The Orioles could not build off their AL Championship Series appearance, as their lone appearance represented a peak for the franchise under the Buck Showalter-era. They finished with a .500 record in 2015, they lost the wild card game to Toronto on a walk-off home run by Edwin Encarnación in 2016, and finished with a losing record for the first time since 2011 in 2017. Headed into the 2018 season, the Orioles were uncertain whether they were still a contender, in spite of having finished last in the AL East the previous season. On-field results quickly demonstrated that contention was out of the question, as they were instead threatening the franchise record for most losses in a season. With the trading deadline approaching, the front office decided to clean house. In the span of a few days, they traded veteran SS Manny Machado, their lone All-Star, 2B Jonathan Schoop and pitchers Brad Brach, Zach Britton, Kevin Gausman and Darren O'Day, netting a total of 17 players in return with only IF Jonathan Villar the only player they received that had any significant major league experience.

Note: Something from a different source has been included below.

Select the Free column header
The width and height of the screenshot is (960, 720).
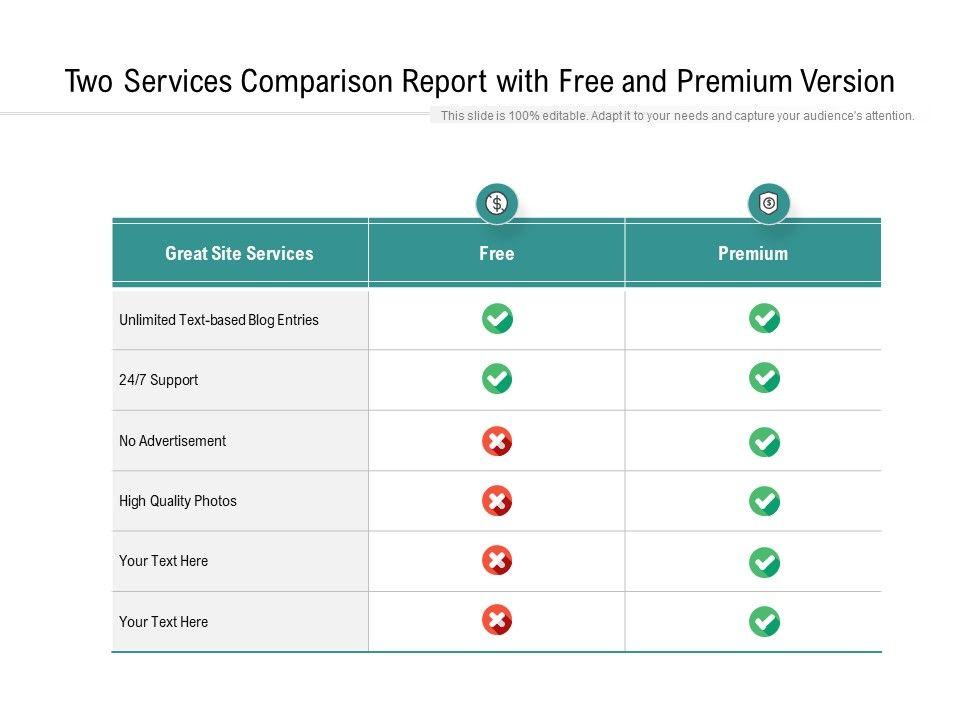tap(496, 254)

They also attempted to trade CF Adam Jones, but he vetoed a deal via his 10-5 right (a player who had ten years of major league experience, including the past five with the same team, could block a trade). The only veterans which the Orioles retained were those who were basically unmovable because of bad contracts, such as underperforming 1B Chris Davis. The Orioles did end up setting a new franchise record for losses in 2018, finishing at 47–115, a whopping 61 games behind the first-place Boston Red Sox. The Orioles next winning record did not come until 2022, when they went 83–79. They did not make the postseason again until the following season when they went 101-61 and won the American League East for the first time since 2014.

The Royals and Orioles would meet in the postseason again in the 2024 American League Wild Card Series, with the Royals sweeping the short series in 2 games.